# [Exercise aim]
Once more, print the records exactly as given.

[Stored data]
= = = = = = =

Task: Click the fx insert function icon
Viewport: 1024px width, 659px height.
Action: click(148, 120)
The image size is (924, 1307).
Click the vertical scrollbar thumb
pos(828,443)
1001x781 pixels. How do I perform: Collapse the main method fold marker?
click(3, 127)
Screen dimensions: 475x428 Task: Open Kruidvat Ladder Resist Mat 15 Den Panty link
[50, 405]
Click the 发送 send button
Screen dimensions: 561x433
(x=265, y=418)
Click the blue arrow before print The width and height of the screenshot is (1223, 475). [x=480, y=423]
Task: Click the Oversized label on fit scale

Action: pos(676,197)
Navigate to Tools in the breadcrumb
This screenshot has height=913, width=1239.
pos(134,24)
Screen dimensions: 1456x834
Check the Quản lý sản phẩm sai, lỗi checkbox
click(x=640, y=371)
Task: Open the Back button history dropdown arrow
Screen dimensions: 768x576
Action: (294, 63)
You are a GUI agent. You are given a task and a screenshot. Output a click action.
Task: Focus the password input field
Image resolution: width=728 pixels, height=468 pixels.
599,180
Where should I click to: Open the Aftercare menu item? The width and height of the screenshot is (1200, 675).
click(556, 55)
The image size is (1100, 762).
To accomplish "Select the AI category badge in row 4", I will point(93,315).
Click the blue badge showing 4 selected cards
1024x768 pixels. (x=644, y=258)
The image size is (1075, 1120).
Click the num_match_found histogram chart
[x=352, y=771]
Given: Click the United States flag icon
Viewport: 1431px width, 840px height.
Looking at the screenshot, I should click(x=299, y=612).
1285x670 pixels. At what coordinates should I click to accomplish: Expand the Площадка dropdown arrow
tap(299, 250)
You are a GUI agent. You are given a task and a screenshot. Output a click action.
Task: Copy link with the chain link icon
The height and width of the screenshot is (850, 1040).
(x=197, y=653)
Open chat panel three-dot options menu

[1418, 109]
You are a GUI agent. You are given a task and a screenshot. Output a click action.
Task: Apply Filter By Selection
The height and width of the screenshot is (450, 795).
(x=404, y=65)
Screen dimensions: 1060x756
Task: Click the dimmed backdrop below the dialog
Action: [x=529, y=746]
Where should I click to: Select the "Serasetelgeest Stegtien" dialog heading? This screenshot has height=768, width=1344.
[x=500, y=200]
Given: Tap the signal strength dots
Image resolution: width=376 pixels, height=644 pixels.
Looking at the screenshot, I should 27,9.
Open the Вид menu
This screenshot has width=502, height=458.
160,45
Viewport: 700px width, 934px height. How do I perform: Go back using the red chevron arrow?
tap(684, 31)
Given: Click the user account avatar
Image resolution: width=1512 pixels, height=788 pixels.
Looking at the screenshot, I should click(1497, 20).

= = = = = = =

# [The answer]
Task: Click the fx insert function icon
Viewport: 1024px width, 659px height.
Action: click(148, 120)
The image size is (924, 1307).
Click the vertical scrollbar thumb
pos(828,443)
1001x781 pixels. How do I perform: Collapse the main method fold marker?
click(3, 127)
Screen dimensions: 475x428 Task: Open Kruidvat Ladder Resist Mat 15 Den Panty link
[50, 405]
Click the 发送 send button
Screen dimensions: 561x433
(x=265, y=418)
Click the blue arrow before print The width and height of the screenshot is (1223, 475). [x=480, y=423]
Task: Click the Oversized label on fit scale

Action: pos(676,197)
Navigate to Tools in the breadcrumb
This screenshot has height=913, width=1239.
pos(134,24)
Screen dimensions: 1456x834
Check the Quản lý sản phẩm sai, lỗi checkbox
click(x=640, y=371)
Task: Open the Back button history dropdown arrow
Screen dimensions: 768x576
Action: (294, 63)
You are a GUI agent. You are given a task and a screenshot. Output a click action.
Task: Focus the password input field
Image resolution: width=728 pixels, height=468 pixels.
599,180
Where should I click to: Open the Aftercare menu item? The width and height of the screenshot is (1200, 675).
click(556, 55)
The image size is (1100, 762).
To accomplish "Select the AI category badge in row 4", I will point(93,315).
Click the blue badge showing 4 selected cards
1024x768 pixels. (x=644, y=258)
The image size is (1075, 1120).
Click the num_match_found histogram chart
[x=352, y=771]
Given: Click the United States flag icon
Viewport: 1431px width, 840px height.
Looking at the screenshot, I should click(x=299, y=612).
1285x670 pixels. At what coordinates should I click to accomplish: Expand the Площадка dropdown arrow
tap(299, 250)
You are a GUI agent. You are given a task and a screenshot. Output a click action.
Task: Copy link with the chain link icon
The height and width of the screenshot is (850, 1040).
(x=197, y=653)
Open chat panel three-dot options menu

[1418, 109]
You are a GUI agent. You are given a task and a screenshot. Output a click action.
Task: Apply Filter By Selection
The height and width of the screenshot is (450, 795).
(x=404, y=65)
Screen dimensions: 1060x756
Task: Click the dimmed backdrop below the dialog
Action: [x=529, y=746]
Where should I click to: Select the "Serasetelgeest Stegtien" dialog heading? This screenshot has height=768, width=1344.
[x=500, y=200]
Given: Tap the signal strength dots
Image resolution: width=376 pixels, height=644 pixels.
Looking at the screenshot, I should 27,9.
Open the Вид menu
This screenshot has width=502, height=458.
160,45
Viewport: 700px width, 934px height. How do I perform: Go back using the red chevron arrow?
tap(684, 31)
Given: Click the user account avatar
Image resolution: width=1512 pixels, height=788 pixels.
Looking at the screenshot, I should click(1497, 20).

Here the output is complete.